Była to najbardziej polityczna ze wszystkich pielgrzymek, które Jan Paweł II odbył do Polski rządzonej przez komunistów.1 Między 8 a 14 czerwca 1987 r. papież, poza Warszawą, odwiedził Lublin, Tarnów, Kraków, Szczecin, Gdynię, Gdańsk, Częstochowę i Łódź. Wszędzie na jego spotkanie wyszły setki tysięcy rodaków. Religijną kulminacją wizyty były inauguracja i zakończenie z udziałem papieża II Krajowego Kongresu Eucharystycznego w Warszawie.

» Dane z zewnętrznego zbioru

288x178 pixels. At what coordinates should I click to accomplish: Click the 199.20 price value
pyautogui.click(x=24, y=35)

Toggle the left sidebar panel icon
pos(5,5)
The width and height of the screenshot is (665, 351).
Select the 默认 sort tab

Przygotowania do pielgrzymki trwały wiele miesięcy, ale najważniejsze decyzje zapadły na przełomie 1986 i 1987 r. Kluczowe było spotkanie papieża z gen. Wojciechem Jaruzelskim, który 13 stycznia 1987 r. gościł w Watykanie jako przewodniczący Rady Państwa PRL. Czynnikiem wpływającym na klimat przygotowań do trzeciej pielgrzymki Jana Pawła II do Polski były relacje między Jaruzelskim a Michaiłem Gorbaczowem, sekretarzem generalnym Komitetu Centralnego Komunistycznej Partii Związku Sowieckiego. Pod koniec 1986 r. przywódca ZSRS i jego polityczne otoczenie zrozumieli, że bez głębszych reform nie uda się zmienić społeczeństwa.2 Gorbaczow zainicjował wiele reform społecznych, które później nazwano pieriestrojką, czyli przebudową. Gwałtowny spadek cen ropy naftowej w 1985 r. oraz wzrost obsługi długu zagranicznego spowodowały, że w latach 1987–1988 kryzys gospodarczy przekształcił się w kryzys całego systemu.3 W listopadzie 1986 r. Gorbaczow zapowiedział wycofanie wojsk sowieckich z Afganistanu oraz zmiany w sowieckiej doktrynie międzynarodowej. Krajom bloku wschodniego dawało to szansę na zwiększenie samodzielności, choć granice ich suwerenności nie zostały jasno określone.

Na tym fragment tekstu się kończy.